'Tarkovski je za mene najveći jer je filmu dao novi jezik koji mu omogućava da uhvati život kao privid, kao san...Otkriće njegova prvog filma bio je za mene poput mirakula. Odjednom sam se našao pred vratima čije ključeve dosad nisam imao'

Shape of the Soul – Film in Search of the Absolute

For me Tarkovsky is the greatest because he gave film a new language that enabled it to capture life as an illusion, as a dream… Discovery of his first film was like a miracle to me. Suddenly I found myself in front of a door whose key I had not held previously

This is how the equally famous Ingmar Bergman described the great Russian cineaste. Namely you can either adore or hate Tarkovsky. You may be irritated by his listlessly sentimental humanism that emanates from the author’s film Solaris as a sort of a response to Kubrick’s  2001: A Space Odyssey, combining the poetics of Dovzhenko’s Ukanian school with the dialectics of the Marxist school. Afterwards the hero’s inner journey strays into the zone of “kindergarten psychology and inane melodrama” (Tony Rayns), as after two hours he has not moved away from his father’s lap, from which he had parted ten years before. Nevertheless, Tarkovskiy’s spiritual opus is far from inane. However, that does not mean that Tarkovsky is some sort of an author totem whose desecration means a blasphemous act.

Still Solaris remains the author’s most “pop” film in his opus. Even though Stanislaw Lem, the author of this metaphysical literary original, hated this film and called it “Crime and Punishment”, paradoxically that was a compliment for Tarkovsky as some film critics like to describe him as the “Dostoyevsky of film”. However, for Tarkovsky film was never a document but rather a dream. 'He is not here to explain things to us. He is an observer who stages his own visions”, said Bergman. Thus his films are utterly spiritual and poetic, reminiscent of a moral burden as well as a prayer. He is a true virtuoso who gives his films shape of a soul. It is a pure auto-reflexive search for the absolute, through constant movement of camera and slow motion.

This “prayer” effect is emanated in the author’s best film Andrei Rublov, which was banned by the bureaucrats from Goskin, only to be distributed five years later, almost a decade after Ivan’s Childhood. The film could be renamed with a title inspired by Passolini to “The Gospel According to St. Andrei”, since the author dissects the artist’s suffering, mystical rituals, excommunication and misery, while the lucid and highly estheticized shots with all their brutality and hallucinations sometimes evoke Brueghel (the artist’s surviving fresco paintings are shown in the climatic ending of the film).

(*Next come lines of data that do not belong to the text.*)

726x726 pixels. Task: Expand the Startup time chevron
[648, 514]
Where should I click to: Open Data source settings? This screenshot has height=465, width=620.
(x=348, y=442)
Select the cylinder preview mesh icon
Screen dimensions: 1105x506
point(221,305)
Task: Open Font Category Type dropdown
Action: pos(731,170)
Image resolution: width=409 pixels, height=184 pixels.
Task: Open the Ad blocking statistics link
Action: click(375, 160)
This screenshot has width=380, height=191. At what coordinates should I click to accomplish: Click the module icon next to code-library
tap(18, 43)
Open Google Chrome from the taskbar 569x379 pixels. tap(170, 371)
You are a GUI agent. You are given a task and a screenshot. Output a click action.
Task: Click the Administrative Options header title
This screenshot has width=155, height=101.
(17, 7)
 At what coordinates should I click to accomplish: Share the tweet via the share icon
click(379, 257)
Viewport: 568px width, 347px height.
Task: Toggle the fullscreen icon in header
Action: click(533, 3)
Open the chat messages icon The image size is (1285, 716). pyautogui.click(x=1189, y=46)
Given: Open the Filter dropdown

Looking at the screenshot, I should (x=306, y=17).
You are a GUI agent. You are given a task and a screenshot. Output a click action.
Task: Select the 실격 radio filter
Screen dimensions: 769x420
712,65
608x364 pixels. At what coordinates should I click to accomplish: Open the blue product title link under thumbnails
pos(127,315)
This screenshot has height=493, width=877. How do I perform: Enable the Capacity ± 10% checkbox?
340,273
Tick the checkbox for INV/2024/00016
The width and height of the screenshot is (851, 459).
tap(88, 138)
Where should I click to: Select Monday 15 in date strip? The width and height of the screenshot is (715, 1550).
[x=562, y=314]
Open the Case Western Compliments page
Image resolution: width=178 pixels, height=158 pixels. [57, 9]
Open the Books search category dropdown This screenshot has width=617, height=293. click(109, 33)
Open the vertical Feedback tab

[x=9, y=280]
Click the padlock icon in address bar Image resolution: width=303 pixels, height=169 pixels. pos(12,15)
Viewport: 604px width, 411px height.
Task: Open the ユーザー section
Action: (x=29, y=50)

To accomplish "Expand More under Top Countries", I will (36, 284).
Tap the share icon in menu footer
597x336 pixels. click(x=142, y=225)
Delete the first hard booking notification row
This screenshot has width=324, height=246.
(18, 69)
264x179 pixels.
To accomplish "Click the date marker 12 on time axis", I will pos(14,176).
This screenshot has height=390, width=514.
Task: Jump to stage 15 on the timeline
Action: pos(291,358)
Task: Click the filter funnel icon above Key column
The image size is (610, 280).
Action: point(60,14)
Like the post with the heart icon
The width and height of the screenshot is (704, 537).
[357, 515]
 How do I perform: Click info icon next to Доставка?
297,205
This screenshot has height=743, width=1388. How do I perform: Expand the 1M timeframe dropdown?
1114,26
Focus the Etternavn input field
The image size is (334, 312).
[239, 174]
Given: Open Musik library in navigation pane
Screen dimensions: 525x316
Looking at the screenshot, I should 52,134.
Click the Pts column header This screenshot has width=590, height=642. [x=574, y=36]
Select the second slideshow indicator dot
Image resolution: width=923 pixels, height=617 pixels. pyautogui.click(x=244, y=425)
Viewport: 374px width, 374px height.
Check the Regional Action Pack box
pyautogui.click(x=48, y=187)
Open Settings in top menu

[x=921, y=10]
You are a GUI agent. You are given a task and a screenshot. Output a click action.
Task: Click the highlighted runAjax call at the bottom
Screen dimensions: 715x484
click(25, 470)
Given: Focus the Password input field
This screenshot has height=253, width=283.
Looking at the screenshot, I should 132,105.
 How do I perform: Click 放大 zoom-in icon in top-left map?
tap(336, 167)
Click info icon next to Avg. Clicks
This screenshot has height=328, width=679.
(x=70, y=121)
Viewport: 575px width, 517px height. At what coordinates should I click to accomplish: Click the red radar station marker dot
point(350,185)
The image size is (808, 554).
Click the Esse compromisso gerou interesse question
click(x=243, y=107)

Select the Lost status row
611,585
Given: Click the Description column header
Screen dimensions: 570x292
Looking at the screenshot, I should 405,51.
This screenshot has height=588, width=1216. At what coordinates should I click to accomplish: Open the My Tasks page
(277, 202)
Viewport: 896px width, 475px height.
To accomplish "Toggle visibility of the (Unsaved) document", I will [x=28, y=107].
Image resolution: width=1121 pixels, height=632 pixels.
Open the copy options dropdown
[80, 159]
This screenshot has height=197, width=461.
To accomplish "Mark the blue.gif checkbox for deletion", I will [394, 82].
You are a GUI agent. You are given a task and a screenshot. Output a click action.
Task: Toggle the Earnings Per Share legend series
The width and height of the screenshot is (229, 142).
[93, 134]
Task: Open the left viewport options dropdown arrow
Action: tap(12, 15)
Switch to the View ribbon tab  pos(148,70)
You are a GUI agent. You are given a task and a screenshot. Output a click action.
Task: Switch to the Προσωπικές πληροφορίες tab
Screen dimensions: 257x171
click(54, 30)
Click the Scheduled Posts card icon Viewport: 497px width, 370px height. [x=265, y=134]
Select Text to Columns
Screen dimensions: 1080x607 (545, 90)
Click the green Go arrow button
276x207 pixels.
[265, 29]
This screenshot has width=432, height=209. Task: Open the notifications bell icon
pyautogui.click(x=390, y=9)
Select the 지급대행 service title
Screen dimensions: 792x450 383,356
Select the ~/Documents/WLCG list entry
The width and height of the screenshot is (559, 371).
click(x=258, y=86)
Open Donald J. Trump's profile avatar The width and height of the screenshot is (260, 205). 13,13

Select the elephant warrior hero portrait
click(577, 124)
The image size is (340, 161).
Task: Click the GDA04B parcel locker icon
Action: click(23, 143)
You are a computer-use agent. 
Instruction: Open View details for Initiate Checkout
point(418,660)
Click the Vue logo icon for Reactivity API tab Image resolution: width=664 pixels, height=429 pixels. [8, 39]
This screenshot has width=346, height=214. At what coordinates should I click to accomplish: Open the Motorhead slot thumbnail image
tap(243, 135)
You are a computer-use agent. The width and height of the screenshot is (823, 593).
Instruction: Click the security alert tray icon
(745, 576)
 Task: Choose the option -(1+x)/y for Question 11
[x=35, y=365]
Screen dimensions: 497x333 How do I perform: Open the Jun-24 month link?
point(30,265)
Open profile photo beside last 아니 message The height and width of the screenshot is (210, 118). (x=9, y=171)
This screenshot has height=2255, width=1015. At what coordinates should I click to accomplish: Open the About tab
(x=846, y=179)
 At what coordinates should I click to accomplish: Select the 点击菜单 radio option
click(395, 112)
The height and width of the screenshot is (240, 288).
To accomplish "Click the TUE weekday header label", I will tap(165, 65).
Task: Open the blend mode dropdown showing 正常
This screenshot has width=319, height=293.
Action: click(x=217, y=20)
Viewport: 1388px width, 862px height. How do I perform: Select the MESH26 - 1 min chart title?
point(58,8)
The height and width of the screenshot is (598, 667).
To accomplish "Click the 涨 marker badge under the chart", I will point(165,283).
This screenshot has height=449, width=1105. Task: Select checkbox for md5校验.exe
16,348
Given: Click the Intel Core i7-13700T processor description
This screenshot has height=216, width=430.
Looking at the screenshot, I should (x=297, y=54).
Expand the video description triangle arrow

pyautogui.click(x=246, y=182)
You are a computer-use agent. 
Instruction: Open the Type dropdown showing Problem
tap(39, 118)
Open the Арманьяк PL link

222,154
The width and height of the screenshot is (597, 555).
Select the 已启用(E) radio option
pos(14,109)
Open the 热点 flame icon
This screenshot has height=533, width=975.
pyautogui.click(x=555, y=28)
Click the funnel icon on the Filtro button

Nevertheless, blind admiration of the boy Andrei kindles the artist’s faith in himself and his people (the most impressive scenes are those of the young Rublov who tries to save his own life pretending to be able to make a huge church bell). Tarkovsky simultaneously envisions him as a Jesus-like metaphor of all the suffering of divided Russia during the Tatars’ invasion and the silent visionary who, after many years of silence, finally discovers the charm of speaking and painting.

However, the most beautiful examples of the author’s work are to be found early in his career. After graduating from films school, he directed Ivan’s Childhood, in which his small hero takes part in WW II as a soviet spy in dangerous missions behind enemy lines. Here the aura of holiness that leans over Ivan has nothing to do with the bombastic religion or philosophical abstractions from the author’s later films. In this film he treats child mysteries with utter respect.  The most beautiful memories are those from an idealized childhood, those that evoke “dance of birch trees”, truck full of apples, running after butterflies and horse wet from rain, since at the time Tarkovsky was close to Tschuchraij (code: The Cranes Are Flying) whose films boasted a fluid photography which leaned heavily on the cinematographer Sergey Urusevskiy’s style. Later, Coppola said that it was this cinematographer who inspired him in his film Apocalypse Now. But who is actually dreaming here? 'It is as if Tarkovsky tried to shift the burden of these dreams to the audience’, wrote Vida T. Johnston and Graham Petrie in their book 'The Films of Andrei Tarkovsky: A Visual Fugue. While the Italian communist print magazine accused the author of being too focused on the lyrical elements, Sartre defended him and sent a letter to the editors of the magazine 'L'Unita'. Nevertheless, disturbing episodes of Ivan’s visions owe a lot to the author’s later works in which poetry is not generated by dreams anymore but the heroes tend to dream while they are awake.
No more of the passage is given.